On Mittwoch, 1. August 2018 18:51:41 CEST Marc Glisse wrote:
> On Wed, 1 Aug 2018, Allan Sandfeld Jensen wrote:
> > extern __inline __m128d __attribute__((__gnu_inline__, __always_inline__,
> >
> > __artificial__))
> >
> > _mm_move_sd (__m128d __A, __m128d __B)
> > {
> >
> > - return (__m128d) __builtin_ia32_movsd ((__v2df)__A, (__v2df)__B);
> > + return __extension__ (__m128d)(__v2df){__B[0],__A[1]};
> >
> > }
>
> If the goal is to have it represented as a VEC_PERM_EXPR internally, I
> wonder if we should be explicit and use __builtin_shuffle instead of
> relying on some forwprop pass to transform it. Maybe not, just asking. And
> the answer need not even be the same for _mm_move_sd and _mm_move_ss.
I forgot. One of the things that makes using __builtin_shuffle ugly is that
__v4si as the suffle argument needs to be in _mm_move_ss, is declared
in emmintrin.h, but _mm_move_ss is in xmmintrin.h.

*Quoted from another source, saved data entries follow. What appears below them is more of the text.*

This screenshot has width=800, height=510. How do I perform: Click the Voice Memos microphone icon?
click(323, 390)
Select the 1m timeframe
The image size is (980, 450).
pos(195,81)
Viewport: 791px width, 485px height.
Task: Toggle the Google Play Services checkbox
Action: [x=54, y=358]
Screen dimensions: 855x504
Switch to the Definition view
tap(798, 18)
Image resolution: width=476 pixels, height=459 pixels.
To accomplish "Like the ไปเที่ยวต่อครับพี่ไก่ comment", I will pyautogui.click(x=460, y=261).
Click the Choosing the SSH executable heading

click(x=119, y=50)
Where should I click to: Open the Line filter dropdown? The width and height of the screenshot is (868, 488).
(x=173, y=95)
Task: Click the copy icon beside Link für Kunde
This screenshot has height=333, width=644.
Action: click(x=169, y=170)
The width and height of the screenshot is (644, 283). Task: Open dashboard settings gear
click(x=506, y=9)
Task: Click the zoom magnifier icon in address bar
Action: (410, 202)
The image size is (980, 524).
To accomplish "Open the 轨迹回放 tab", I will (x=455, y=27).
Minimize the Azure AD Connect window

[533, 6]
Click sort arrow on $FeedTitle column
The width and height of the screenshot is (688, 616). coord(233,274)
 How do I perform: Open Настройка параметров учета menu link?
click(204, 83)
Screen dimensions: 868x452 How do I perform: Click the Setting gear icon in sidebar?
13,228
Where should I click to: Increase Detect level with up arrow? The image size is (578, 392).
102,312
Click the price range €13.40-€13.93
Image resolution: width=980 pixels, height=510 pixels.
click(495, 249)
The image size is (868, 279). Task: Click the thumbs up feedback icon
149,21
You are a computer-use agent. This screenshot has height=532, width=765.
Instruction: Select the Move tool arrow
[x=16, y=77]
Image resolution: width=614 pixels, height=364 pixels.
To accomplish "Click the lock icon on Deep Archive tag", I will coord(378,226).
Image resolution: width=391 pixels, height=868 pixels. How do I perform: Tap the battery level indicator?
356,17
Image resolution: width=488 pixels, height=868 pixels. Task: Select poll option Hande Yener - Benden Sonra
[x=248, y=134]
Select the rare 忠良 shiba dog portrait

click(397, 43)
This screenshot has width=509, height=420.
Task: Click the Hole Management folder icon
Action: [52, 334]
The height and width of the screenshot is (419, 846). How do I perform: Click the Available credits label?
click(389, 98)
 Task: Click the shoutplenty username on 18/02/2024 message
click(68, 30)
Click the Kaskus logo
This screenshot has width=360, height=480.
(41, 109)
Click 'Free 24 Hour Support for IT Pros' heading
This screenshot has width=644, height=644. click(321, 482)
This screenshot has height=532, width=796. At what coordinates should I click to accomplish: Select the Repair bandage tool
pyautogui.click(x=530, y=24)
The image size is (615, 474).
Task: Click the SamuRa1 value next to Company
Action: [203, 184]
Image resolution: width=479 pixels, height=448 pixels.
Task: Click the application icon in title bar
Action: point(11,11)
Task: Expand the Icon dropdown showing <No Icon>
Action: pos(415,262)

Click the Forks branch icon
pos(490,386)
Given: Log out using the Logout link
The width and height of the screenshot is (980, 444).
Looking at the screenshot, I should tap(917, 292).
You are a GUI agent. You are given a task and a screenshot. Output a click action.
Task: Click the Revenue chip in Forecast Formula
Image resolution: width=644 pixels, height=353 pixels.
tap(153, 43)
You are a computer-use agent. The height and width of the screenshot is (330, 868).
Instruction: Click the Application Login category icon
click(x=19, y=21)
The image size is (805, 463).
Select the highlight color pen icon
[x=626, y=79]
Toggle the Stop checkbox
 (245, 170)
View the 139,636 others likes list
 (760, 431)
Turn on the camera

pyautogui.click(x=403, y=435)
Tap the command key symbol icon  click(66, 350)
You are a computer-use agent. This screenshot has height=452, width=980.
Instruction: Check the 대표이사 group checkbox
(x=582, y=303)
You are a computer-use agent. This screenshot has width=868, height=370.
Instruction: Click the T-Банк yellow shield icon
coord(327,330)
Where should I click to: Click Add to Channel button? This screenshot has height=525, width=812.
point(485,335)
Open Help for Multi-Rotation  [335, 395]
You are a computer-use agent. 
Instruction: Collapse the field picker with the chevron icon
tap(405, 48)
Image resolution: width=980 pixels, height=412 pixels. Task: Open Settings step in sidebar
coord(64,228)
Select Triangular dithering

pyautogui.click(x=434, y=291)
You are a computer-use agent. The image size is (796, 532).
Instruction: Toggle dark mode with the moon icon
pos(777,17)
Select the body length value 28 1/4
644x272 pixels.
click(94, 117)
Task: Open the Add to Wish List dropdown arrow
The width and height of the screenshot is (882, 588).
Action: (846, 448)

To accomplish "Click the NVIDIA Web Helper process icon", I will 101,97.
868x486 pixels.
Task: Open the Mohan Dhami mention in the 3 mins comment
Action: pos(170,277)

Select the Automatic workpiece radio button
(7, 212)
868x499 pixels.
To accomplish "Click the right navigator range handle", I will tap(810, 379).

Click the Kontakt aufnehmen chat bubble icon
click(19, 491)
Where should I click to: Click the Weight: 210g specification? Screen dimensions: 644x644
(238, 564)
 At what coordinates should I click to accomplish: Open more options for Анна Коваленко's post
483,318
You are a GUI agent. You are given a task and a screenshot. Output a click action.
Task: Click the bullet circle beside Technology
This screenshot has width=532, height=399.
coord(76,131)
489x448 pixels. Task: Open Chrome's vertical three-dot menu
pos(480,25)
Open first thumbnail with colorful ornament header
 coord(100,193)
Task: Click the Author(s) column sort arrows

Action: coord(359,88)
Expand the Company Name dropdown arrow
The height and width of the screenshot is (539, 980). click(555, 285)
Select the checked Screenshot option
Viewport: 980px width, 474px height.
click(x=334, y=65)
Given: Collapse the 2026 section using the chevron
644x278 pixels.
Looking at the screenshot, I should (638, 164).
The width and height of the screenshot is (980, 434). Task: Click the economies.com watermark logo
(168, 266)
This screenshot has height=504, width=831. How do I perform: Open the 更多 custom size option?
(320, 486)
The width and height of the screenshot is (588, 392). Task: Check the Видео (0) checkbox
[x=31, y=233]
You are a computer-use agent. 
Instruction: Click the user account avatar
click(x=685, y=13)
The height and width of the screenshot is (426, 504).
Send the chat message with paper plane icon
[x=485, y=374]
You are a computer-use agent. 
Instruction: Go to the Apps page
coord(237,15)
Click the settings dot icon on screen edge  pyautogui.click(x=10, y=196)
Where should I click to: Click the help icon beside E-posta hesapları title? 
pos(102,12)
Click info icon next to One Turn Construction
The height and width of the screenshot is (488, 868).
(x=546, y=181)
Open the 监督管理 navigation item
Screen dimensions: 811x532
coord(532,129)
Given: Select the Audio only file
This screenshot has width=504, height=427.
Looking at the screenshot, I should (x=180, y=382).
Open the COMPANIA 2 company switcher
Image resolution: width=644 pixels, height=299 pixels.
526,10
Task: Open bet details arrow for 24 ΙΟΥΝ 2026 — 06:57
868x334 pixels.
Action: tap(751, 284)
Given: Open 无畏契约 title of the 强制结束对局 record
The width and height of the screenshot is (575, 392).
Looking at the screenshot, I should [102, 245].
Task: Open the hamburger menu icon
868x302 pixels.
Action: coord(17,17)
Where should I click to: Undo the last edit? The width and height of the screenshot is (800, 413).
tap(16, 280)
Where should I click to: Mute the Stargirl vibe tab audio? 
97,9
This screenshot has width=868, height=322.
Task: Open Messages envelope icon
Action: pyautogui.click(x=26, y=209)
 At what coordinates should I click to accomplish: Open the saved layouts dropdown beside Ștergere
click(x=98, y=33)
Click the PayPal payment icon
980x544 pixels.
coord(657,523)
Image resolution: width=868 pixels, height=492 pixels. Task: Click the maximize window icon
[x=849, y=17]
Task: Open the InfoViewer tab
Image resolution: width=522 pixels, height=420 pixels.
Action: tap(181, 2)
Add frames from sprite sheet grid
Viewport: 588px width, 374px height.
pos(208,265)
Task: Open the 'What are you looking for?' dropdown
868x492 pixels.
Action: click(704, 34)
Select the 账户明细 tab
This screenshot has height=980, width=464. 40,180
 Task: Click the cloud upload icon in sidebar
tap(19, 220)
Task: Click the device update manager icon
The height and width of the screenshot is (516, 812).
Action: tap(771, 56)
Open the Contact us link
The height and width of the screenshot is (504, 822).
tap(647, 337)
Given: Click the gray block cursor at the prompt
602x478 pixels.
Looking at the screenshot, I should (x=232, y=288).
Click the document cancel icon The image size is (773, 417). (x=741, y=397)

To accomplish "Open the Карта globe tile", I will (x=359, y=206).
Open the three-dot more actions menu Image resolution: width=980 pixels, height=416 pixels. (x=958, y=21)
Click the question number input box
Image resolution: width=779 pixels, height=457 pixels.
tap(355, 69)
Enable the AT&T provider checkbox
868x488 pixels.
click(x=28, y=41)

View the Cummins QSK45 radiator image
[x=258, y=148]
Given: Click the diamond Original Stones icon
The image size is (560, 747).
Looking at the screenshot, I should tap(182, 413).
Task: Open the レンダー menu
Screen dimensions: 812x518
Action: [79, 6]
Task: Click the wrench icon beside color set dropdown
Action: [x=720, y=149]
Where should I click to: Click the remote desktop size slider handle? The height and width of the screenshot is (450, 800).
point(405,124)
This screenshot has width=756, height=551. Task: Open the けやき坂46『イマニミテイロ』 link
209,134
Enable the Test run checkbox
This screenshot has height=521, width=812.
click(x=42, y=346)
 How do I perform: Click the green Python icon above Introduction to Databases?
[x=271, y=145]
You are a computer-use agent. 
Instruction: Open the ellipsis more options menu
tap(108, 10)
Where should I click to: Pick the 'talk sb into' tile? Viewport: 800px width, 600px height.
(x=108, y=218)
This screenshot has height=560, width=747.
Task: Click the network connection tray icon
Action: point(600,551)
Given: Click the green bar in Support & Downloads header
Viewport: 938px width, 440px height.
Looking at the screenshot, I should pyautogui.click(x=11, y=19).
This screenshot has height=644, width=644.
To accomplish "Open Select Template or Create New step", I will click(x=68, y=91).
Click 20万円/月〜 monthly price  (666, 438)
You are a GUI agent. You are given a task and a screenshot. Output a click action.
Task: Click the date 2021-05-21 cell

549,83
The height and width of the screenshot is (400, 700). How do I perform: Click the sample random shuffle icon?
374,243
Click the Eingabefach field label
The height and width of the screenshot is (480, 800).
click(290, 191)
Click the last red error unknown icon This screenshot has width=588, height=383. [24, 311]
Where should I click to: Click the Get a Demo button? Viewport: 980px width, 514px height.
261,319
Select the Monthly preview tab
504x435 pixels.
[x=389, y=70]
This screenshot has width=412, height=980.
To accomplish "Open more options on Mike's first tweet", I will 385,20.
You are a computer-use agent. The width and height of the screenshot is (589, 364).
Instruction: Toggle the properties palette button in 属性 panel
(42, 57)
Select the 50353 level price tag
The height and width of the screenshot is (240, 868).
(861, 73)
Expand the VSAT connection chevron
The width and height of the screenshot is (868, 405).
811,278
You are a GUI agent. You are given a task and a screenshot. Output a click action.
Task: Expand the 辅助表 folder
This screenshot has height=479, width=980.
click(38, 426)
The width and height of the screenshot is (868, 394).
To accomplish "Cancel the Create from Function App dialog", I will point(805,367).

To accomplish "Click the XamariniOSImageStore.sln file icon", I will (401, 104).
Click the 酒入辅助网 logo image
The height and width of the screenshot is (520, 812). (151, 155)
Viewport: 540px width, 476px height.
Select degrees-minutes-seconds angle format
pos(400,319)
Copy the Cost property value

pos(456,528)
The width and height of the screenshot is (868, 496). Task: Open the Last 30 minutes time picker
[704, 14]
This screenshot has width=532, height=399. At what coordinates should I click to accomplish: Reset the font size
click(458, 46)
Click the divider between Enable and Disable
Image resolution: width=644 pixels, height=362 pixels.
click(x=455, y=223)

In general the gcc __builtin_shuffle syntax with the argument being a vector
is kind of ackward. At least for the declaring intrinsics, the clang still
where the permutator is extra argument is easier to deal with:
__builtin_shuffle(a, b, (__v4si){4, 0, 1, 2})
vs
__builtin_shuffle(a, b, 4, 0, 1, 2)